Scan the entries below for the word "computer" and copy every line where it turns up.

┌──

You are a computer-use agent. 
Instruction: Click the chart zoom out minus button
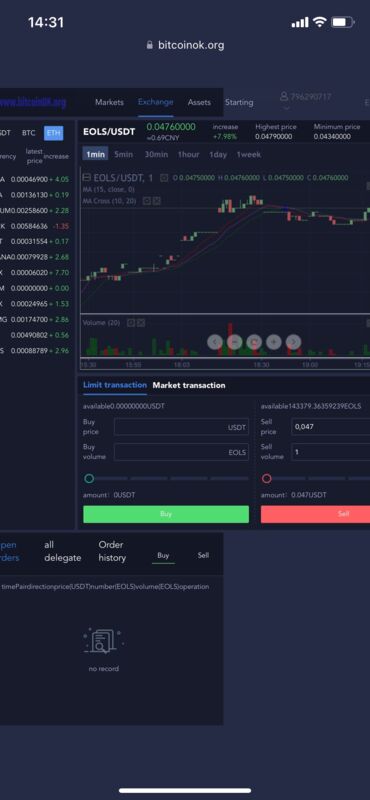point(234,341)
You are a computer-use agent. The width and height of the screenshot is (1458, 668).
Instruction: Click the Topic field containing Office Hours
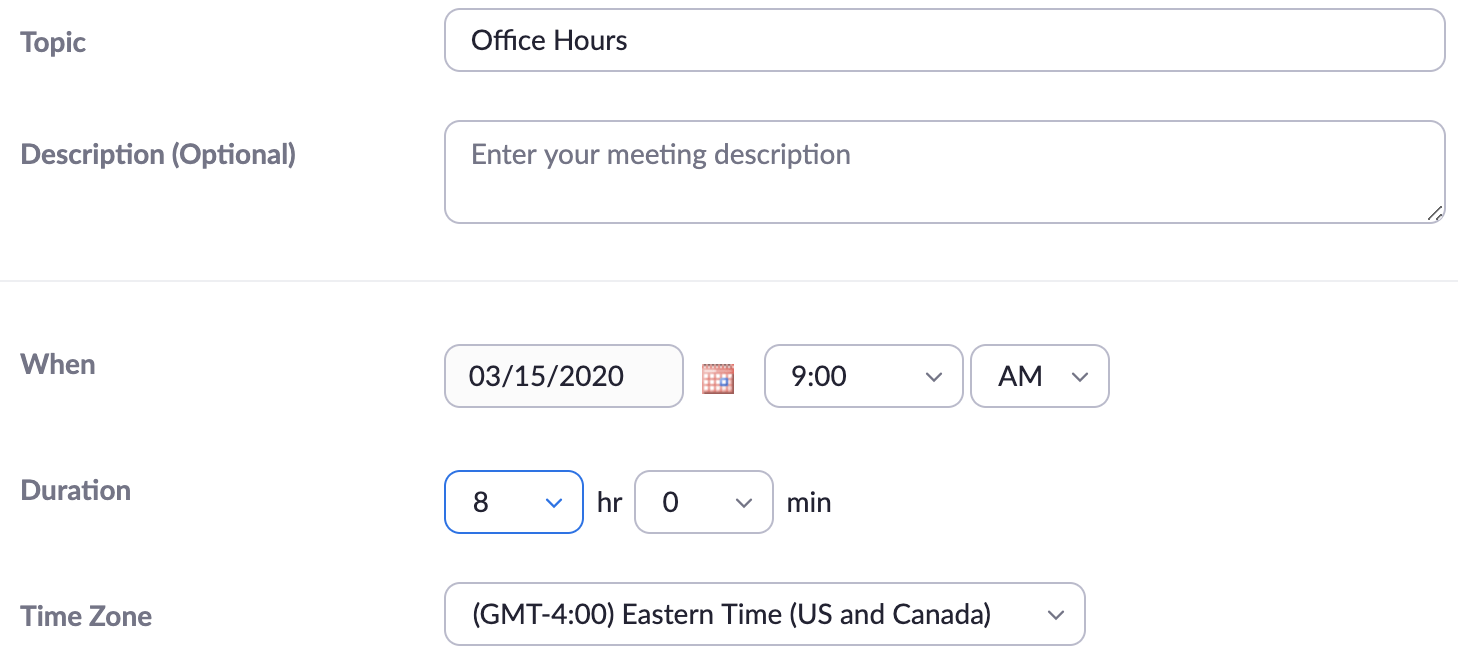pyautogui.click(x=944, y=40)
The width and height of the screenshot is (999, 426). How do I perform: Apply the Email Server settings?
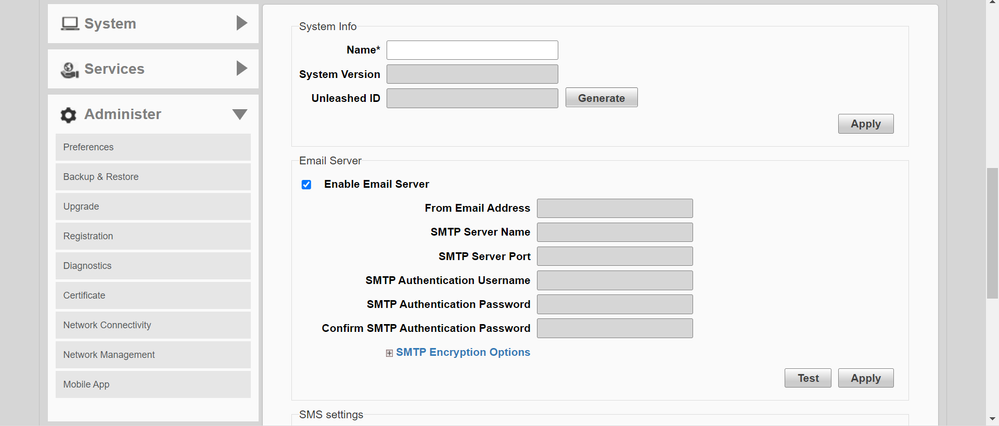(x=865, y=378)
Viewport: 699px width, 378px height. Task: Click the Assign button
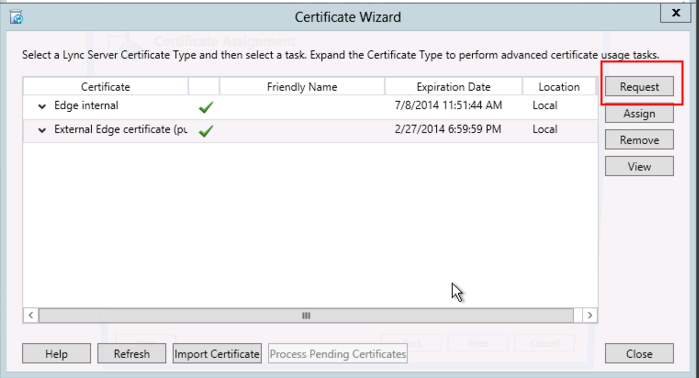pyautogui.click(x=639, y=113)
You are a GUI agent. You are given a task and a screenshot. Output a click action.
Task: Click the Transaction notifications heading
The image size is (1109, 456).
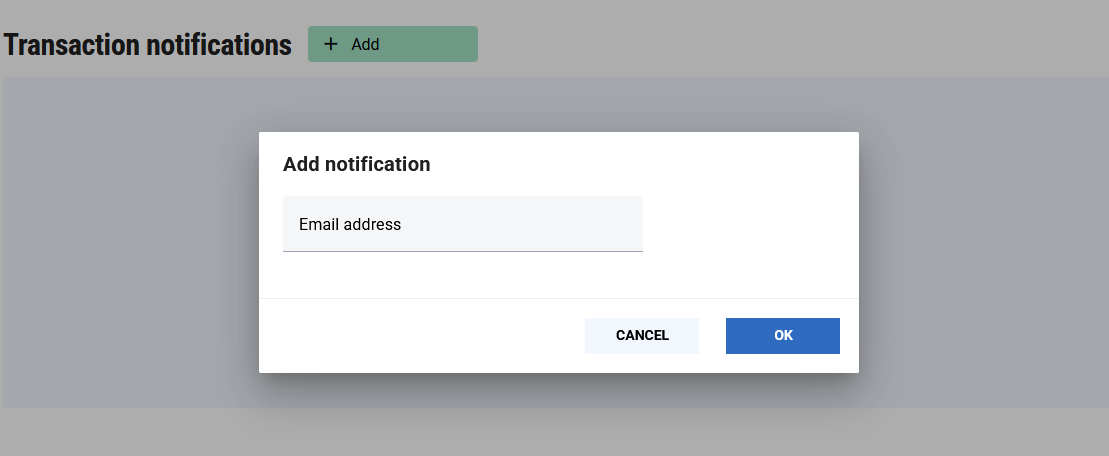[148, 45]
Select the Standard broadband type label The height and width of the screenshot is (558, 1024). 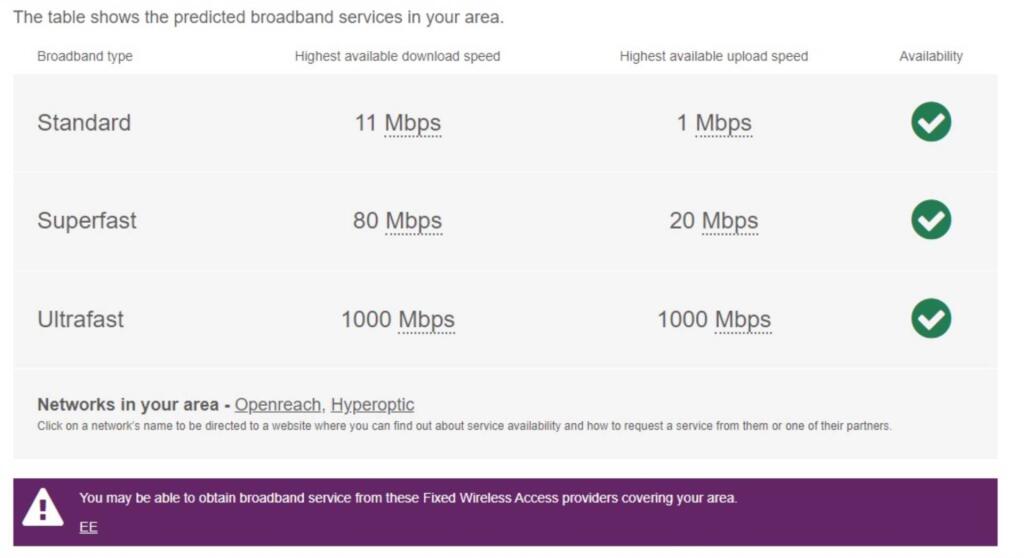(x=84, y=123)
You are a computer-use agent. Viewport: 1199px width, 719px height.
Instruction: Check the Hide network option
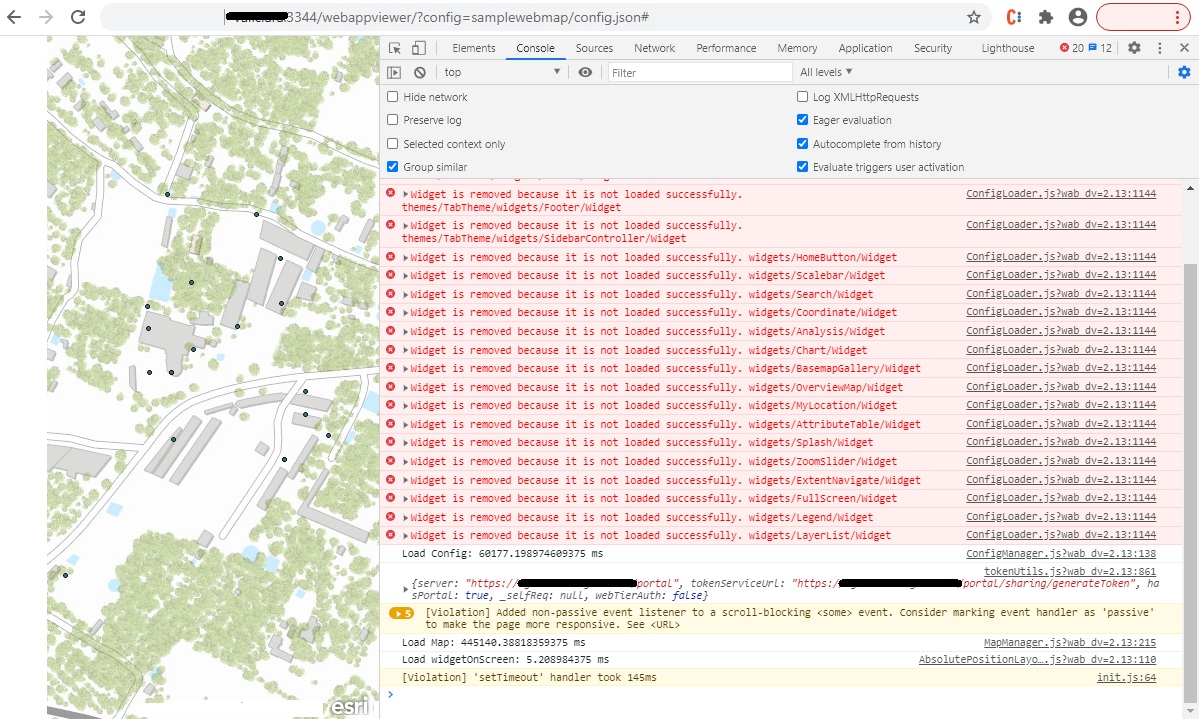392,97
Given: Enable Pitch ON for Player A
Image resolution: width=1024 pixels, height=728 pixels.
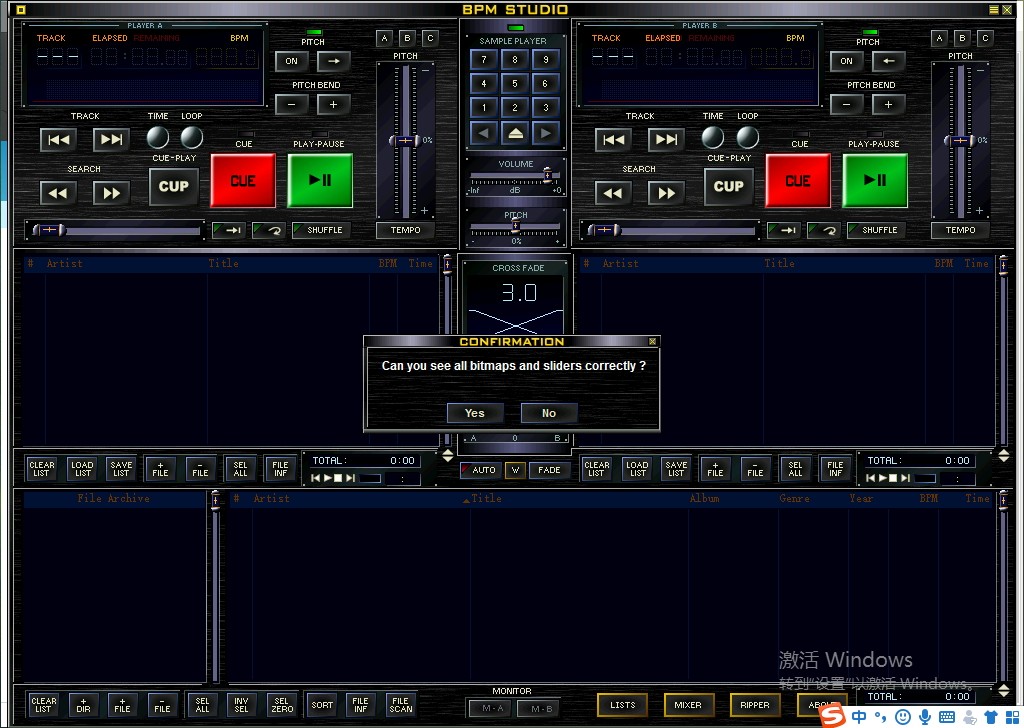Looking at the screenshot, I should click(290, 61).
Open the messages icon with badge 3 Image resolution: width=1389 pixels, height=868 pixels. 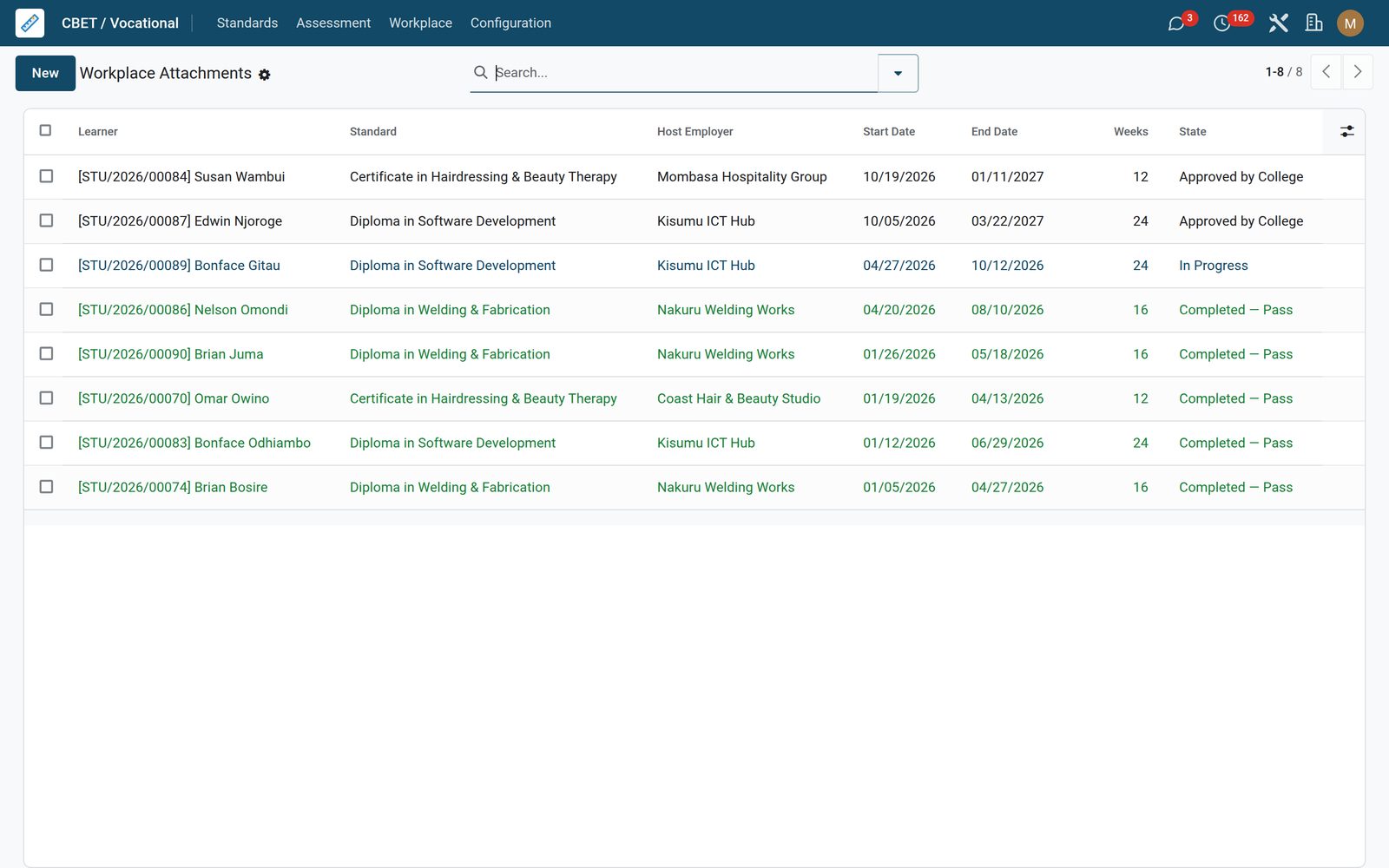pyautogui.click(x=1176, y=23)
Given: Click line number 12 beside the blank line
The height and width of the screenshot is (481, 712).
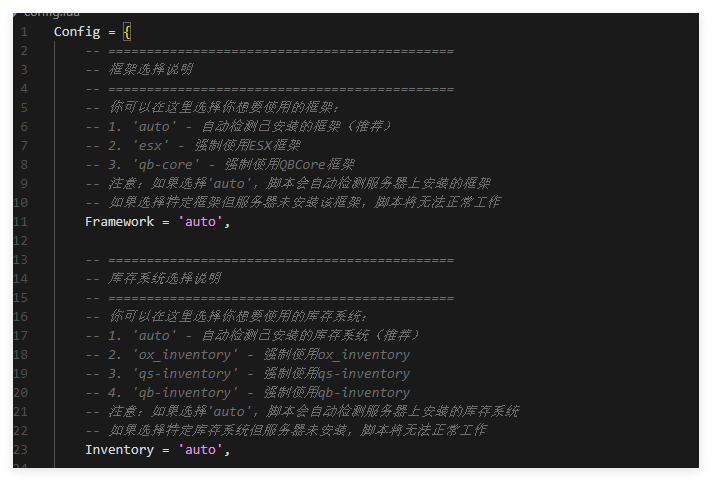Looking at the screenshot, I should [x=23, y=240].
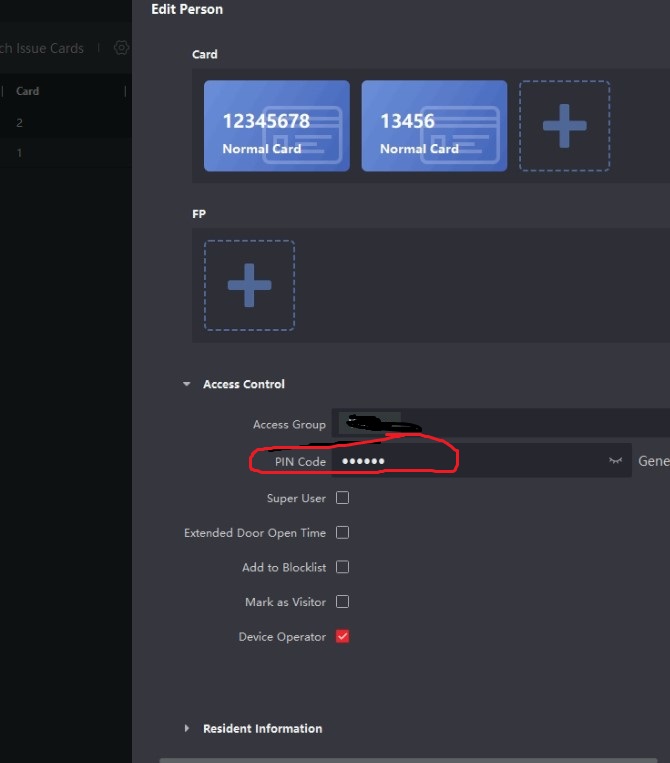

└──

- **REPLY TO THE TASK**:
You are a computer-use agent. 
You are a computer-use agent. The width and height of the screenshot is (1458, 668).
You are a computer-use agent. Viewport: 1199px width, 719px height.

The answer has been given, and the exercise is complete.